Another voice speaking out against pseudomedicine classes at the University of Maryland School of Medicine

Finally, another voice complaining publicly about the University of Maryland School of Medicine teaching quackery pseudo-medicine through its Center for Integrative Medicine!

In Why Medical Schools Should Not Teach Integrative Medicine, Steven Salzberg, a faculty member at the University of Maryland College Park, writes:

"Academic freedom allows professors to proclaim all sorts of wild ideas, including nonsensical ones, but we don’t have to allow them to teach courses with no basis in reality." You'd think that would be a pretty basic standard for any valid educational institution, especially a high-regarded medical school, but apparently not.

Salzberg points out, frankly, that the CIM's "clinical services" such as qigong, reiki, and reflexology are scientific and medical "nonsense." And he asks about CIM's use of homeopathy through its clinical services, "Why isn’t this malpractice? I haven’t figured that out yet." Why indeed?
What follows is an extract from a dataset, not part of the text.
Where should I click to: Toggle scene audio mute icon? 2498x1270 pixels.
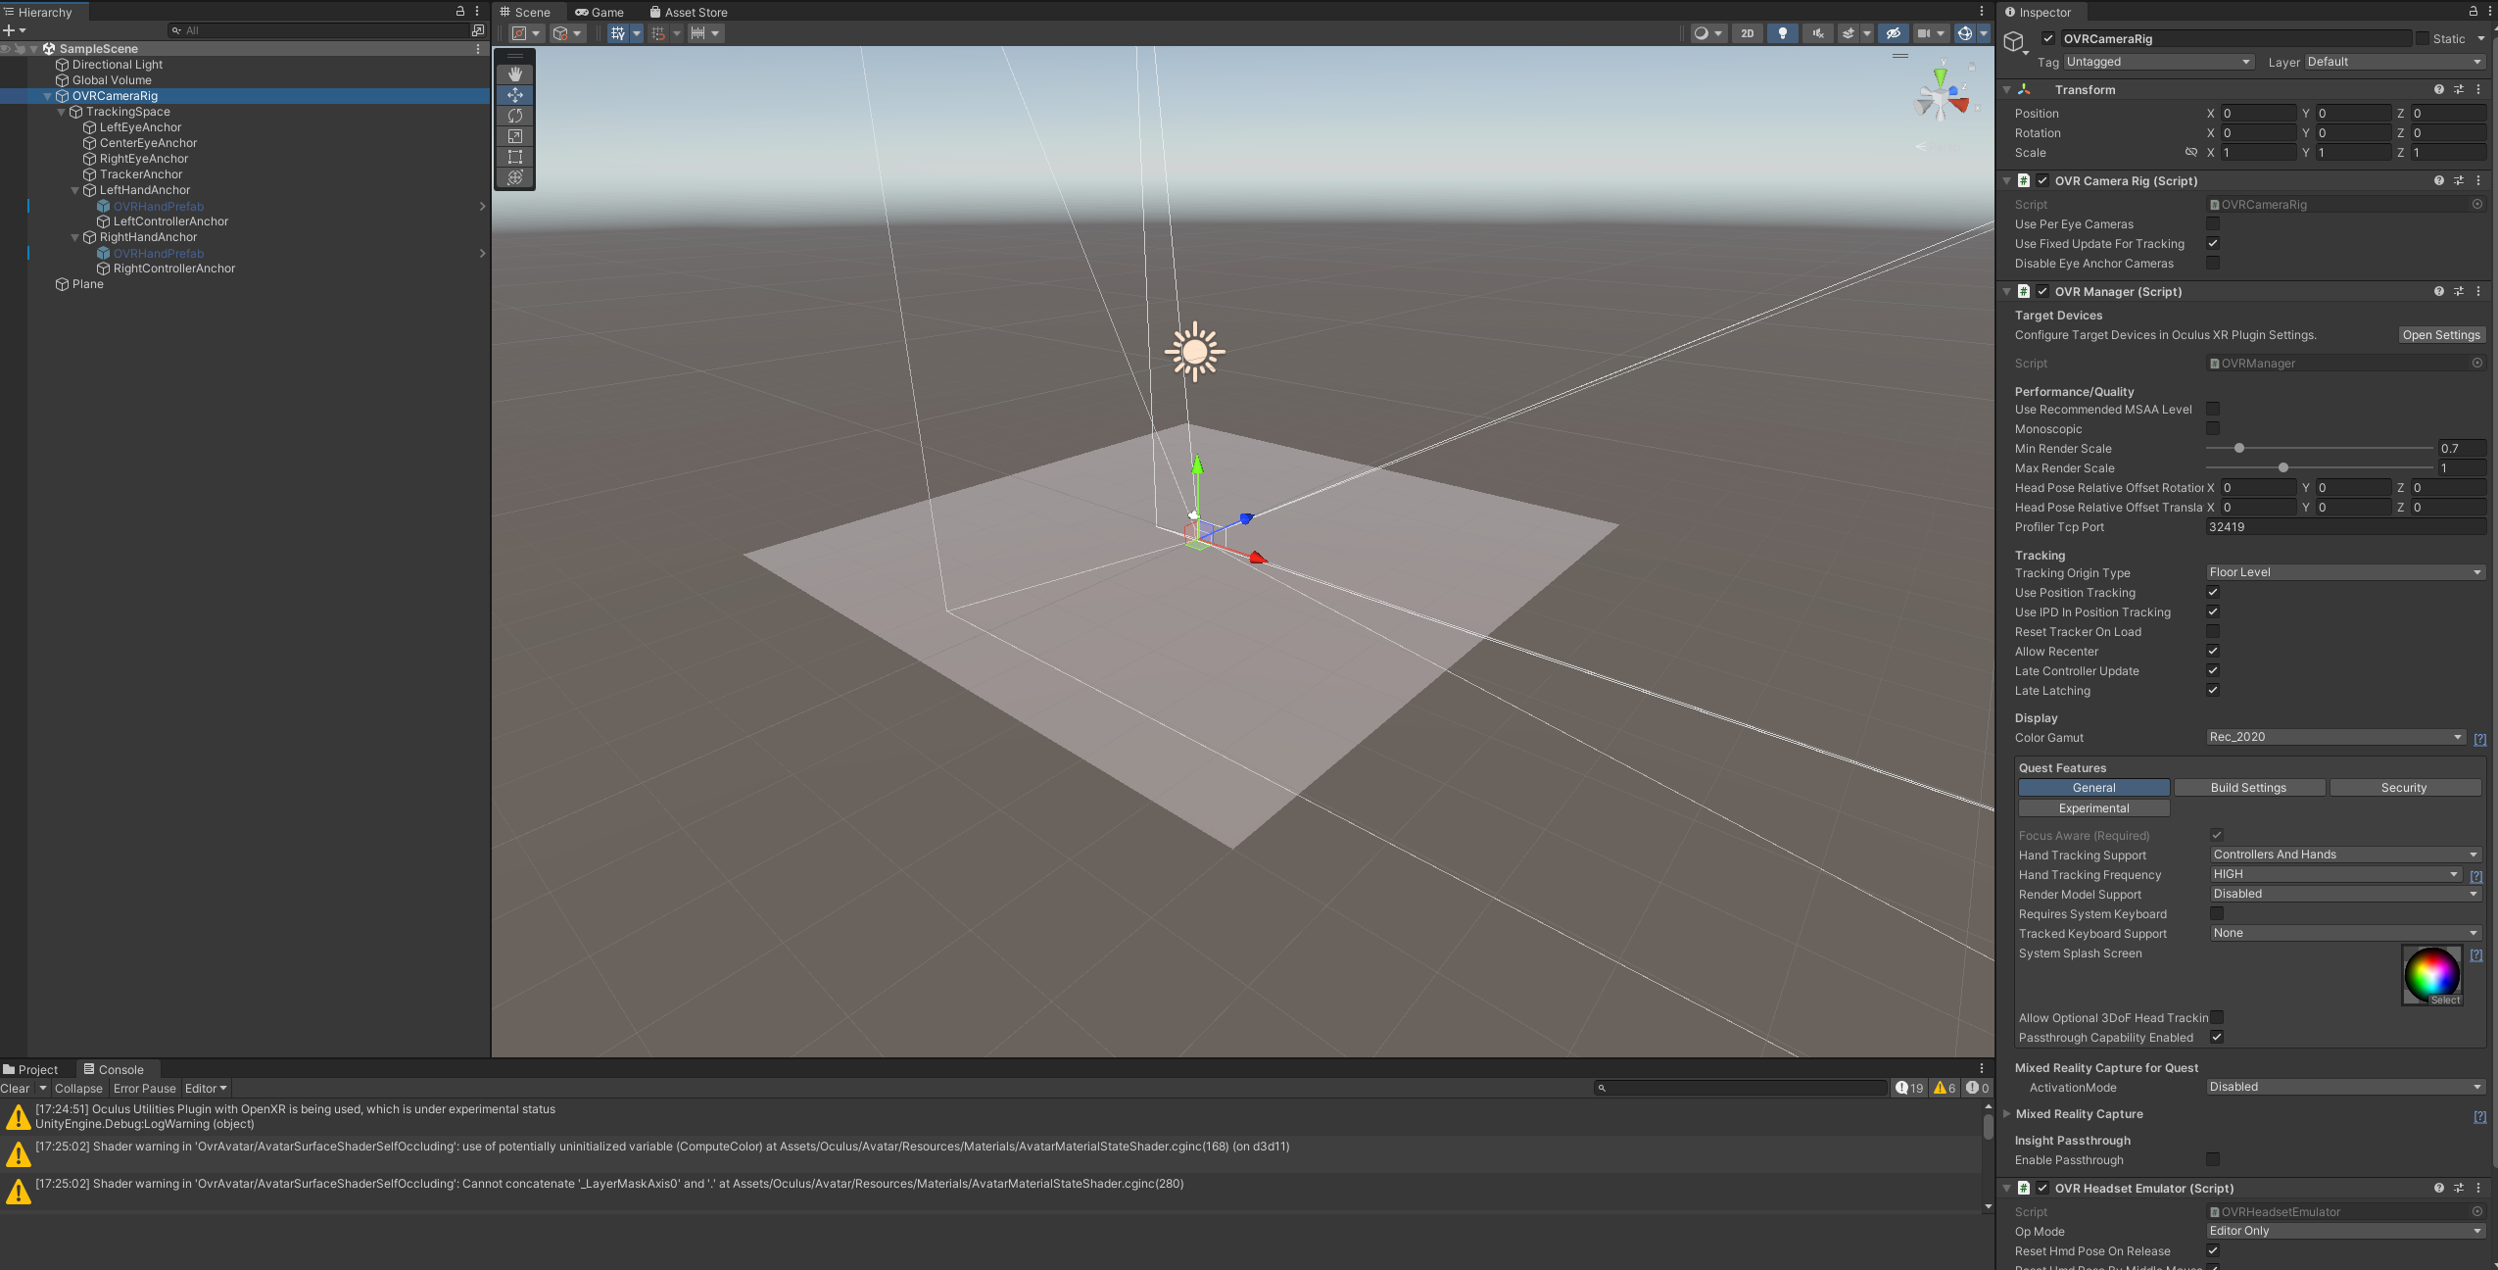(1817, 33)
Why aren't members of the faculty at the Medical School who believe in science and science-based medicine protesting, often and loudly, the teaching of pseudoscience and alternative-to-real-medicine to future doctors at their school? Why is the school allowed to offer classes that make our future doctors dumber, and put their future patients at risk?

And why aren't doctors who work within the University of Maryland Medical System protesting the CIM's providing clinical services that offer pseudo-medicine as valid equivalents of science-based medicine, thereby confusing, misleading, and eventually harming the public? Isn't there an ethical problem in offering pseudo-medicine to patients as if it were real medicine?

The only class in CIM the medical school should be teaching is "Why Complementary and Integrative Medicine is Utter Nonsense."